Egypt’s crackdown on the Brotherhood in the wake of Morsi’s ouster has left at least 1,400 of the movement’s supporters dead and thousands more imprisoned. Morsi is on trial on a variety of charges, several of which carry the death penalty.

Egyptian enmity toward Qatar is widely viewed as having ensnared three journalists for the English-language arm of the TV news channel Al Jazeera, which is owned by the gulf state. The three, one of them an Australian national, this year were given seven-year prison terms on terrorism-related charges, accused of aiding the Brotherhood.

This month, Egypt — which withdrew its ambassador to Qatar this year — added the accusation of selling secrets to Qatar to the array of charges that Morsi already faced.
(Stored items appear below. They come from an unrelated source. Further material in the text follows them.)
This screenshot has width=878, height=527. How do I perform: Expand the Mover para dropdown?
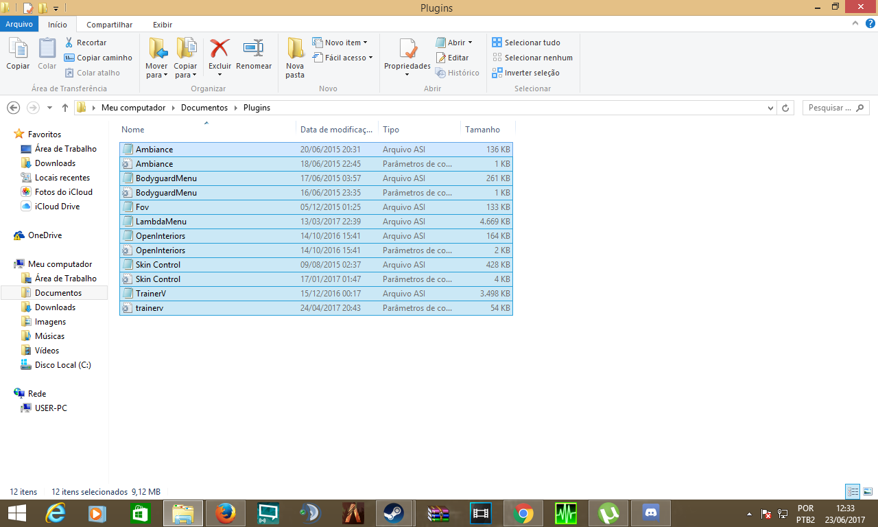point(156,75)
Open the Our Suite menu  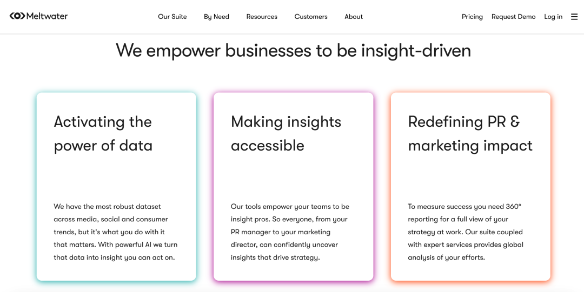(x=172, y=17)
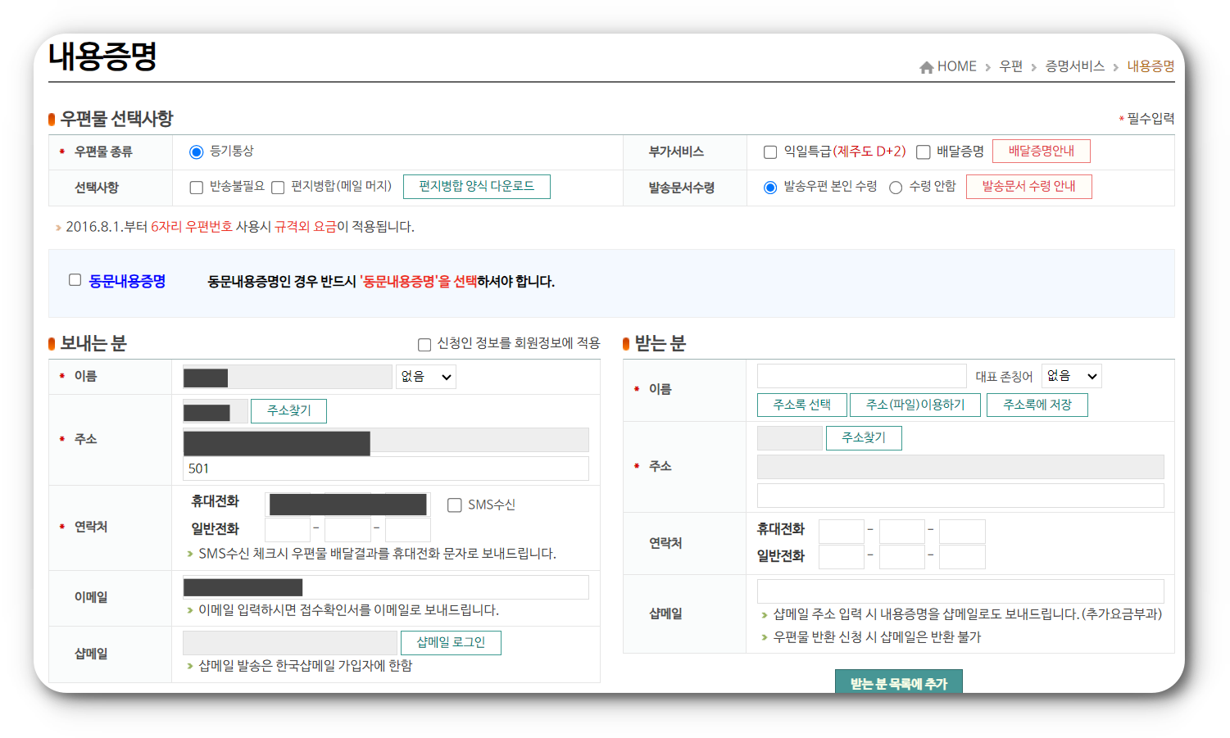Open the 대표 존칭어 dropdown for recipient

pyautogui.click(x=1071, y=375)
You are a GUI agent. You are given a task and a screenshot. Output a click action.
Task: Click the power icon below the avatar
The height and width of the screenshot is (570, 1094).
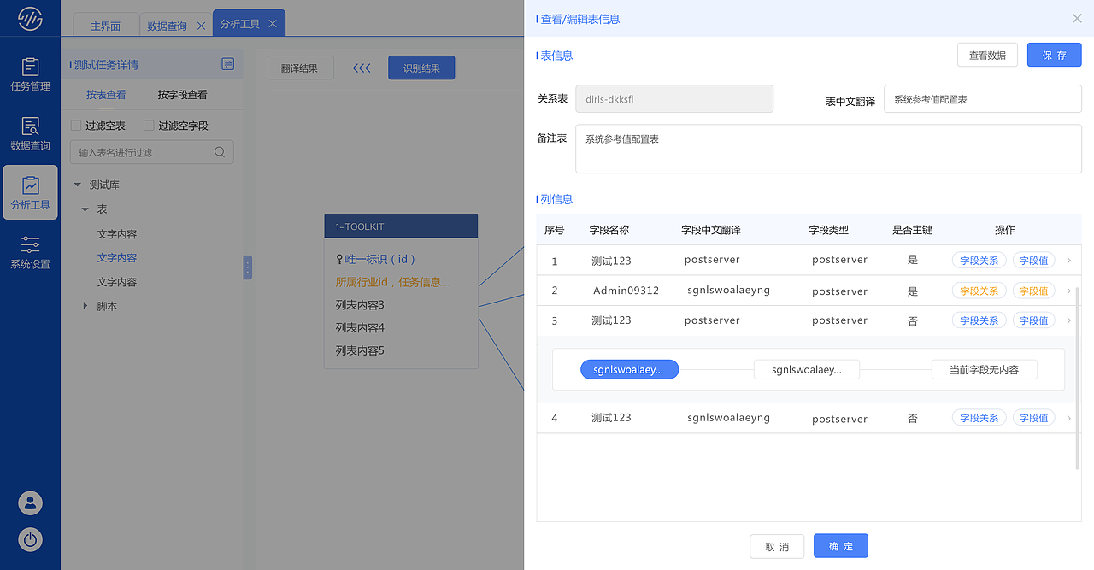pyautogui.click(x=30, y=539)
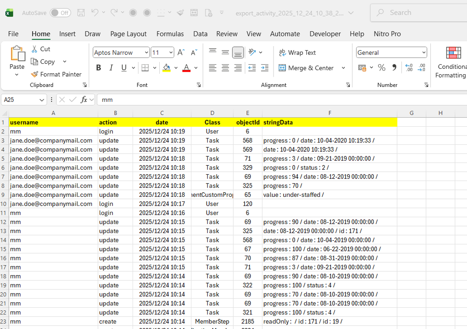Switch to the Page Layout tab

(x=128, y=34)
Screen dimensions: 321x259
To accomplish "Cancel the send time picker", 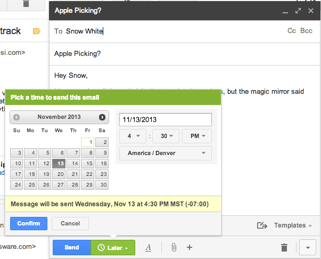I will click(70, 223).
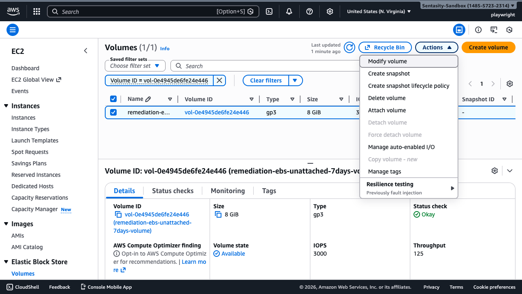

Saudi Arabia and Bahrain had also withdrawn their envoys to Doha.

Simon Henderson, head of the gulf and energy policy program at The Washington Institute think tank, said Qatar has been trying to play the region’s competing powers against each other because of its precarious geographical position between Sunni-dominated Saudi Arabia and Shiite-led Iran, with which it shares the world’s biggest natural gas field under the Persian Gulf.

“Qatar neither wants to be pro-Saudi nor pro-Iranian,” Henderson said, and as a result has “difficult relations with the Saudis and has cautious relations with Iran.”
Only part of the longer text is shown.